PASSAGE PROVIDED
But, “the theme has become so relevant in the context of lockdown, and the pandemic is still raging across the world,” he said. While the lockdown had a hugely negative impact on the poor, who could not work from home, it “gave us a taste of an environment with much less pollution, the skies were clear, the dolphins came back” to the waters off of Italy.

The “small gap” of the lockdown, he said, showed that, if given a chance, “nature can flourish again.”

In a joint letter urging Christians to mark the celebrations, the ecumenical Conference of European Churches and the Catholic Council of European Bishops’ Conferences said the biblical call to a jubilee “underlines that there must exist a just and sustainable balance between social, economic and ecological realities.”

“The lesson from the biblical concept of jubilee points us toward the need to restore balance in the very systems of life, affirming the need for equality, justice and sustainability and confirming the need for a prophetic voice in defense of our common home,” said the letter released Aug. 25.

Celia Deane-Drummond, director of the Laudato Si’ Research Institute at Campion Hall at England’s Oxford University, said a jubilee implies rest for the land — by, for example, letting a field lie fallow for a year — and rest for human beings, especially those enslaved by others, but also those who feel driven to work almost 24/7 for earnings or status.

“That’s what integral ecology is all about it; bringing together the cry of the earth and the cry of the poor means not focusing on one or the other but both at the same time,” she told Catholic News Service Aug. 25. “Trying to get a balance between those aspects is sometimes quite challenging, but a jubilee is sort of like, ‘Let’s stop and listen and think about how we need to do things differently.'”

The professor, who has doctoral degrees in both biology and theology, said she thinks there are things people learned during the lockdown that will endure. For example, she expects online meetings to continue to replace many international conferences, reducing the carbon footprints of people who fly all over the world for meetings. Also, she said, many people will continue to enjoy beauty they discovered in their own neighborhoods and the joys of walking, hiking or running near home.

But another important aspect of a jubilee is forgiveness, she said. “The tendency is to put too much emphasis on blaming people for the crisis we’re in and not enough on the mercy of God and forgiveness and the possibility of starting again or of doing things differently.”

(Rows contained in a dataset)
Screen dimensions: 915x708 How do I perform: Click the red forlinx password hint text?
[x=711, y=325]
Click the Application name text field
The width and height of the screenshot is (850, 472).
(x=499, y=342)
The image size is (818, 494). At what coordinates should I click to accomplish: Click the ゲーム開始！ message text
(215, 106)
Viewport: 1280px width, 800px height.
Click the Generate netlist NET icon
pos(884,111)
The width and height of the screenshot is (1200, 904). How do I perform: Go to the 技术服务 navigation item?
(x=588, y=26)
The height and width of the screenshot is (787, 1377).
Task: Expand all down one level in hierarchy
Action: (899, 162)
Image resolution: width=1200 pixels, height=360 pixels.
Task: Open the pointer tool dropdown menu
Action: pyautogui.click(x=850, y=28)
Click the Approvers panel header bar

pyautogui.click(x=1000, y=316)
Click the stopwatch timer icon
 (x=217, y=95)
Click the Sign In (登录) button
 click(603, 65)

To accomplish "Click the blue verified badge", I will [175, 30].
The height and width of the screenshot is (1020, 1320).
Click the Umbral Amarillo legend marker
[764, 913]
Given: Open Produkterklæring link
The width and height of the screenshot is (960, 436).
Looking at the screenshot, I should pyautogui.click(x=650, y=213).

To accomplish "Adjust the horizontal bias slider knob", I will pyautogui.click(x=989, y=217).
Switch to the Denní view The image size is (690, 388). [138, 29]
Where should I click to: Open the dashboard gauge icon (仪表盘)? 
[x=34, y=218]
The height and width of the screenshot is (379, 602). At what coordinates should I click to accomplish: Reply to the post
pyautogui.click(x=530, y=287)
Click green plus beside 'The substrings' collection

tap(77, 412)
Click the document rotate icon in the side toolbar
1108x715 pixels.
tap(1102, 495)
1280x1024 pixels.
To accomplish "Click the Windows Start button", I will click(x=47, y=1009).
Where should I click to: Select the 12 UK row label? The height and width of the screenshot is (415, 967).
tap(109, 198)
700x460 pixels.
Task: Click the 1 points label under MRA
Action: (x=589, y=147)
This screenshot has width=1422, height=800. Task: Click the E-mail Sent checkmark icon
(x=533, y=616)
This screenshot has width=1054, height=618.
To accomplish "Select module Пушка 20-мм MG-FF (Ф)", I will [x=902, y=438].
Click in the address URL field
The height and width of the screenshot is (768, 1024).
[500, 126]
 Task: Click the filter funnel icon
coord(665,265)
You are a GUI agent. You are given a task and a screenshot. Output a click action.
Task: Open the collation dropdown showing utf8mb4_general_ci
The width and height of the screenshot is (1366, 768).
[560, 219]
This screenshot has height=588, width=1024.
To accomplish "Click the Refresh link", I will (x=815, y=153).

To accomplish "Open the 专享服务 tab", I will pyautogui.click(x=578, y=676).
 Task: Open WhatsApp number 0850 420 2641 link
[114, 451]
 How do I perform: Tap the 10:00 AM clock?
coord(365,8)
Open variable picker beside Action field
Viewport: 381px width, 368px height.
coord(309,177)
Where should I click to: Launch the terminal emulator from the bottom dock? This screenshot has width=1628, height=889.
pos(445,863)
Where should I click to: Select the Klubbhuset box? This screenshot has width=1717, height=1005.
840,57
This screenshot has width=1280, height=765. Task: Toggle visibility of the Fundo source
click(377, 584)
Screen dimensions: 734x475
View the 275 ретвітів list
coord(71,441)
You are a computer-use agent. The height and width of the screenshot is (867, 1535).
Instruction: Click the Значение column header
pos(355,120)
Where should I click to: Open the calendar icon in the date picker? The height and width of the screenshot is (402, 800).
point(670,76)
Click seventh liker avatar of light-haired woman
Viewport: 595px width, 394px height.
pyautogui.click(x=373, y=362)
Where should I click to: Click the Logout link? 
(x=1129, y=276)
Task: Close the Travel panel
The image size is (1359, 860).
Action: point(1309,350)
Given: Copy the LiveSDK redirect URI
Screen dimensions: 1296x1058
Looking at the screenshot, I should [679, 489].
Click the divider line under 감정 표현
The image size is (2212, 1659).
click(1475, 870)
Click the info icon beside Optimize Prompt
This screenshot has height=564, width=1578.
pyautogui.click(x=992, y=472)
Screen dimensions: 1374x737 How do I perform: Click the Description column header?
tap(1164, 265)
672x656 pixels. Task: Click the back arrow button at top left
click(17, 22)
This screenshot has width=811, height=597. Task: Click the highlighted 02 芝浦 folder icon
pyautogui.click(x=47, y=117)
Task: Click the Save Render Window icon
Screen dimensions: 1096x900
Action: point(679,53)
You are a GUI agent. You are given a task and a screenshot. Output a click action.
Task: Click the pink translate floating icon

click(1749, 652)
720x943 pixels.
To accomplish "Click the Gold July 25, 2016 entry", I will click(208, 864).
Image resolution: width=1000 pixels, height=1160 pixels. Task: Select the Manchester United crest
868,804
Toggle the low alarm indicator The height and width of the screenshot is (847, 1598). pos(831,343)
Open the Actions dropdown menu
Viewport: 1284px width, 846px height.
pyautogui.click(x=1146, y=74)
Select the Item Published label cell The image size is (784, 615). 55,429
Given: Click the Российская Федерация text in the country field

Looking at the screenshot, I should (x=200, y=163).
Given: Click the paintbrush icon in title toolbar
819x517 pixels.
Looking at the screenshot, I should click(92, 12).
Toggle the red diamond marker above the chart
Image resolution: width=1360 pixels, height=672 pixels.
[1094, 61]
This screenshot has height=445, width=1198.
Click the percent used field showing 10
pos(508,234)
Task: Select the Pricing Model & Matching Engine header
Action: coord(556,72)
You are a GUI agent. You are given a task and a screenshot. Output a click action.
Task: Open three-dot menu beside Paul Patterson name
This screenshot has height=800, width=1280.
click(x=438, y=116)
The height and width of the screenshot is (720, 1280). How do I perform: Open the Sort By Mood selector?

TASKS TO CARRY OUT
#1 List every organization or institution named in the passage on the jubilee and the lockdown.
#2 Please say whether each statement agrees with the passage on the jubilee and the lockdown, and quote the words that decide it.
(a) The joint letter from the two church bodies was released Aug. 25.
(b) Deane-Drummond holds doctoral degrees in biology and chemistry.
(c) Deane-Drummond expects online meetings to keep taking the place of many international conferences.
#3 Pick up the passage on the jubilee and the lockdown after its last sentence and continue it.

TASK-BY-TASK OUTPUTS
#1
- Conference of European Churches
- Catholic Council of European Bishops' Conferences
- Laudato Si' Research Institute
- Campion Hall
- Oxford University
- Catholic News Service

#2
(a) Yes: "said the letter released Aug. 25."
(b) No: "who has doctoral degrees in both biology and theology"
(c) Yes: "she expects online meetings to continue to replace many international conferences"

#3
“I would always want to go back and say, ‘Well it’s not too late'” if an individual or business owner takes responsibility for harming the environment and truly changes, which is different from “green washing,” the practice of marketing a company as environmentally friendly when it is not.

Pope Francis’ call to “listen to the cry of the poor or of our ailing planet” has been consistent since the publication five years ago of his ecological encyclical, “Laudato Si’, on Care for Our Common Home.”

But that call has been more insistent during the coronavirus pandemic.

At his weekly general audience Aug. 19, Pope Francis defined as a “scandal” government pandemic assistance to companies that “do not contribute to the inclusion of the excluded, the promotion of the least, the common good or the care of creation.”

“Greedy for profit, we let ourselves get caught up in things, and lured away by haste,” Pope Francis said during a special prayer service in an empty, rain-soaked St. Peter’s Square in March.

People did not “listen to the cry of the poor or of our ailing planet,” he said. “We carried on regardless, thinking we would stay healthy in a world that was sick.”

Father Kureethadam said invoking a jubilee and encouraging prayer is a holistic approach to environmental concern; it includes asking forgiveness of God and of one another.

“Our real hope and prayer is that it will allow us to renew humanity, renew solidarity, renew ourselves in our relationship with God and with one another and the environment,” he said.

Marking the fifth anniversary of Laudato Si’ in May, the pope published a prayer that asked God to “enable us to succeed in listening and responding to the cry of the Earth and the cry of the poor. May their current sufferings become the birth-pangs of a more fraternal and sustainable world.”